> Brano scelto:

Paolo Borsellino (1940-1992)

Qualcuno reagì con toni incomprensibilmente soddisfatti quando il procuratore antimafia di Palermo Antonio Ingroia raccontò che tra i mafiosi ci sono anche degli omosessuali: dopo i pinguini gay, ecco i boss arrusi, siamo davvero dappertutto! Di fronte ad un bisogno di legittimazione che sprofondava nel patologico, fece bene l’allora presidente nazionale di Arcigay, Aurelio Mancuso, a precisare: “Non possiamo in alcun modo considerarci onorati dal fatto che anche dentro le organizzazioni criminali mafiose esistano omosessuali” [pagina cancellata visualizzabile su Wayback Machine].

> Estratti dei record:
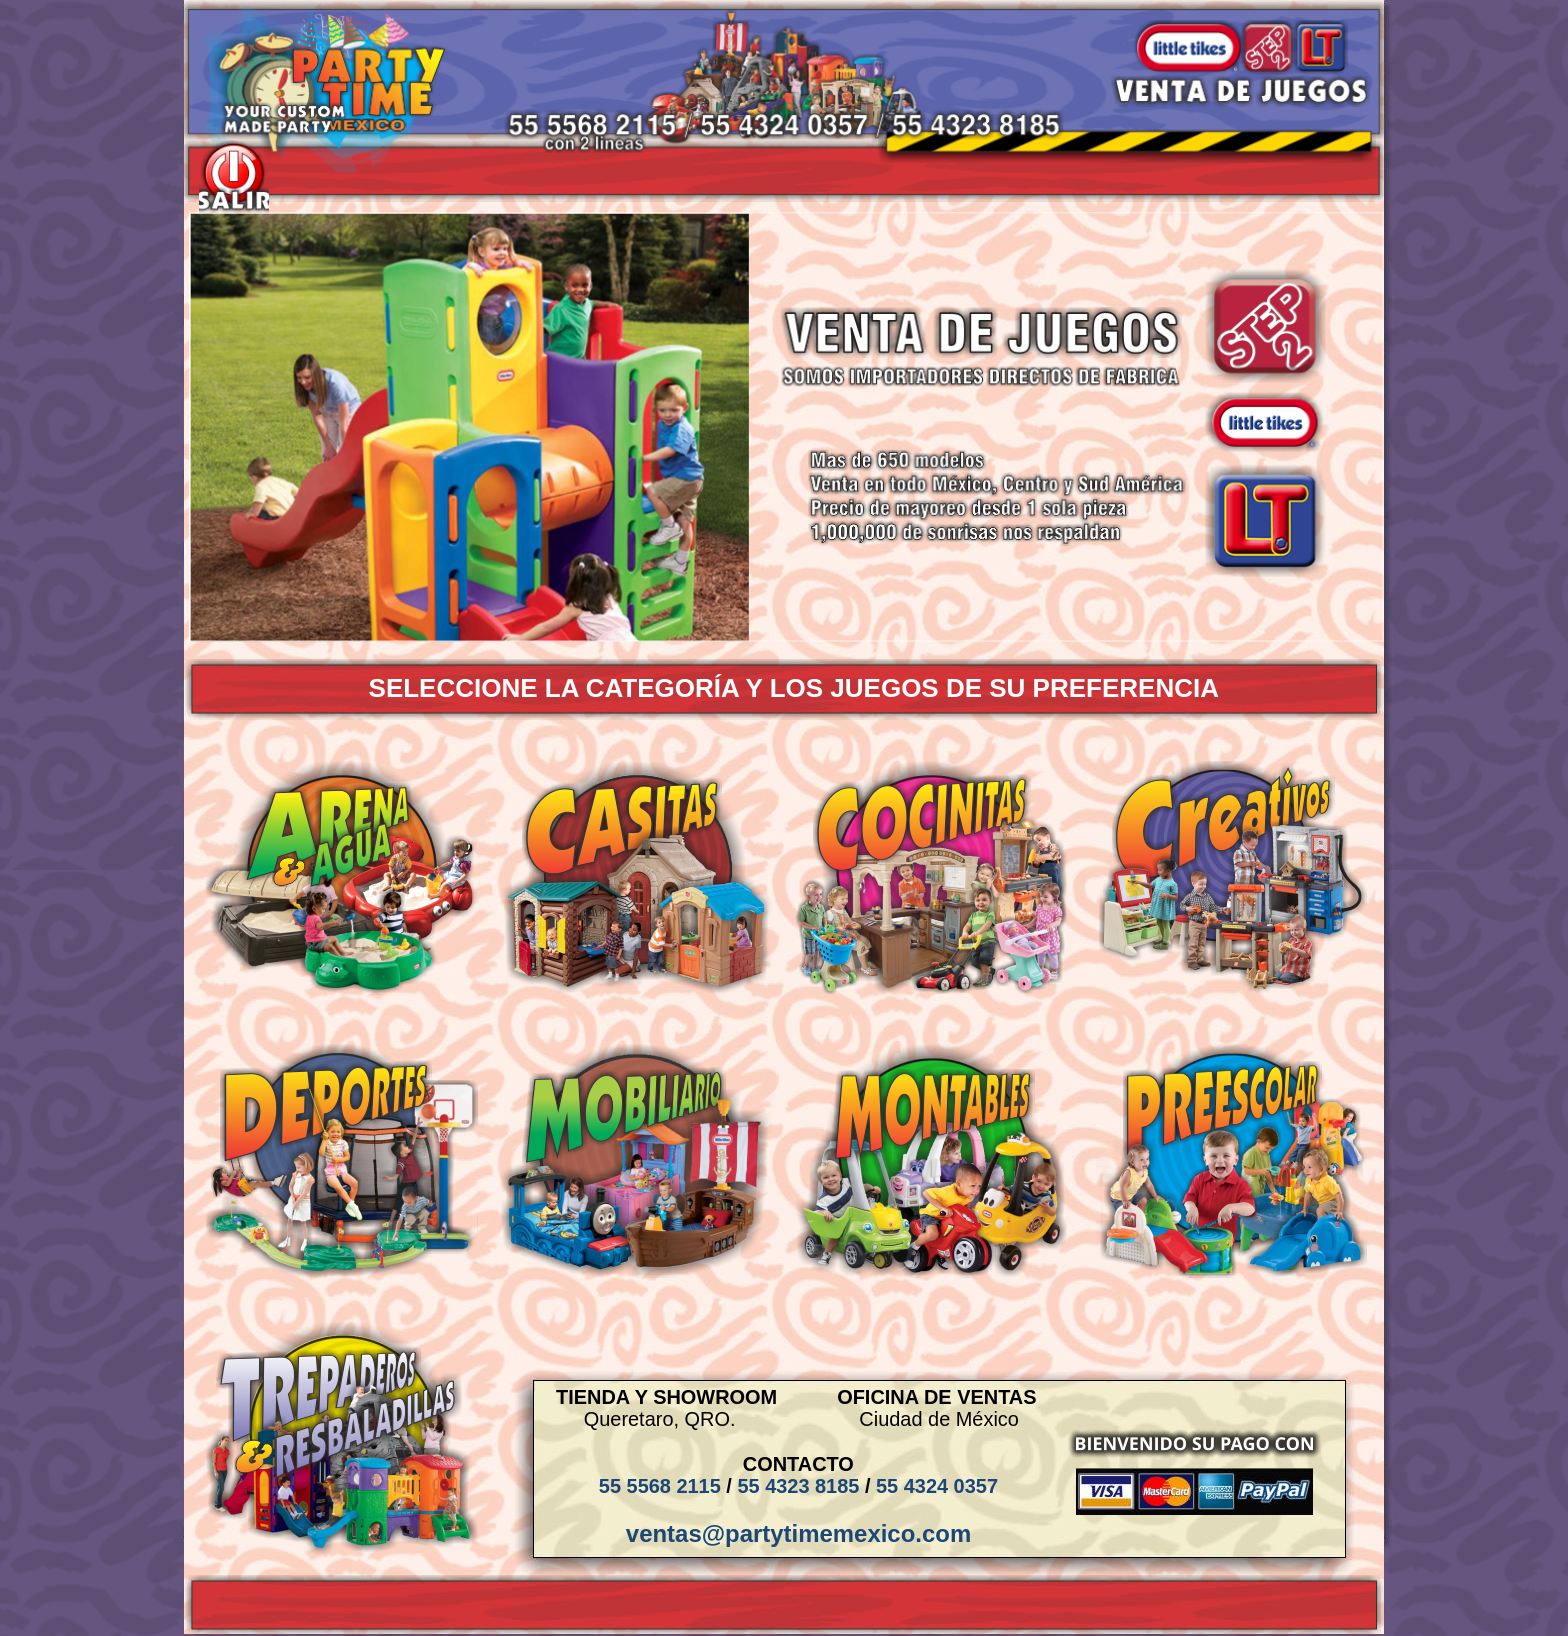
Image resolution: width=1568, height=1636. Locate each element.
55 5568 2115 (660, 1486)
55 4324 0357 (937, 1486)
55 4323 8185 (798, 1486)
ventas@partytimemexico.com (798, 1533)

...

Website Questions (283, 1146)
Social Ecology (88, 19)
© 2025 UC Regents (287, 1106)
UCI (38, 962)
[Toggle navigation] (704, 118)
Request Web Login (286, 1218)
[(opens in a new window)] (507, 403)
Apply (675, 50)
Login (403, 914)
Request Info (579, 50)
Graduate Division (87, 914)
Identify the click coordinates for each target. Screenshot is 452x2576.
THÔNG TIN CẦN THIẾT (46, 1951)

--

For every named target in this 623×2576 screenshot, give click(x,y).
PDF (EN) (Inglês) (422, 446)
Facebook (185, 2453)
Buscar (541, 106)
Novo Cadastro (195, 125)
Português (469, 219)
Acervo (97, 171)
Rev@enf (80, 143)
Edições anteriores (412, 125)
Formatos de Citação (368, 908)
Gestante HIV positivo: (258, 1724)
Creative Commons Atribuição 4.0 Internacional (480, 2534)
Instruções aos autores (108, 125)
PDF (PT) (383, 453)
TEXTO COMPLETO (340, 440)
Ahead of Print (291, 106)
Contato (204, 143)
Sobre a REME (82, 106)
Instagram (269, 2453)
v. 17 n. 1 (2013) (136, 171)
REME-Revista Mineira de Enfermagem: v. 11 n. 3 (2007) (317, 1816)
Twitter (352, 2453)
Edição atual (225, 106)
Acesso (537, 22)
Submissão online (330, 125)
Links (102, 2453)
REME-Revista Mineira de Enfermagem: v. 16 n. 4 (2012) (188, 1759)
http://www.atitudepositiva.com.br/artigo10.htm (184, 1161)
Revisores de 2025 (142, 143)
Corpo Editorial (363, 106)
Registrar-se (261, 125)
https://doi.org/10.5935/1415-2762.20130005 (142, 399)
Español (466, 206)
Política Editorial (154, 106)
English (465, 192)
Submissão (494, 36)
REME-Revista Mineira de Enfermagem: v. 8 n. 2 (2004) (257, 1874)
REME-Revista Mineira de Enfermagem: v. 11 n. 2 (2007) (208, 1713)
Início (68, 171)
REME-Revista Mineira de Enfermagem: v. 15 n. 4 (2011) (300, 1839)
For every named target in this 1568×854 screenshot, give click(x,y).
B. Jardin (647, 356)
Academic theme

> Consegna 1: Puoi ricopiare dal brano su Paolo Borsellino il passo che comincia con "Paolo Borsellino (1940-1992)" e termina con "su Wayback Machine]."?
> Consegna 2: Come prosegue il brano su Paolo Borsellino? Continualo partendo dopo l'ultima frase riportata.
I record sono materiale a sé stante, distinto dal brano.

> Soluzione 1:
Paolo Borsellino (1940-1992)

Qualcuno reagì con toni incomprensibilmente soddisfatti quando il procuratore antimafia di Palermo Antonio Ingroia raccontò che tra i mafiosi ci sono anche degli omosessuali: dopo i pinguini gay, ecco i boss arrusi, siamo davvero dappertutto! Di fronte ad un bisogno di legittimazione che sprofondava nel patologico, fece bene l’allora presidente nazionale di Arcigay, Aurelio Mancuso, a precisare: “Non possiamo in alcun modo considerarci onorati dal fatto che anche dentro le organizzazioni criminali mafiose esistano omosessuali” [pagina cancellata visualizzabile su Wayback Machine].

> Soluzione 2:
Il comunicato venne comunque criticato, un po’ perché aggiungeva inutili dettagli truculenti (“Il codice d’onore delle varie mafie prevede sanzioni dure, fino all’assassinio per chi viene scoperto omosessuale”) esplicitamente smentiti dallo stesso Ingroia e un po’ perché si concludeva con uno sconclusionato appello alla conversione e redenzione lanciato ai mafiosi gay: “Possiamo solo sperare che questi omosessuali riflettano bene sulla loro condizione personale e decidano di dissociarsi”.

Ben pochi allora rimarcarono che, laddove Mancuso aveva generalizzato, Ingroia aveva fatto un preciso riferimento alla “mafia siciliana”: è noto, infatti, che la camorra, ad esempio, tollera le transessuali (come dimostra la storia della boss Ketty, arrestata un anno fa) e gli omosessuali, purché sessualmente attivi e “discreti”. Quasi nessuno, soprattutto, colse il fatto che quel “possiamo solo sperare” dichiarava una sostanziale estraneità del movimento LGBTQ* alla comune lotta contro le mafie.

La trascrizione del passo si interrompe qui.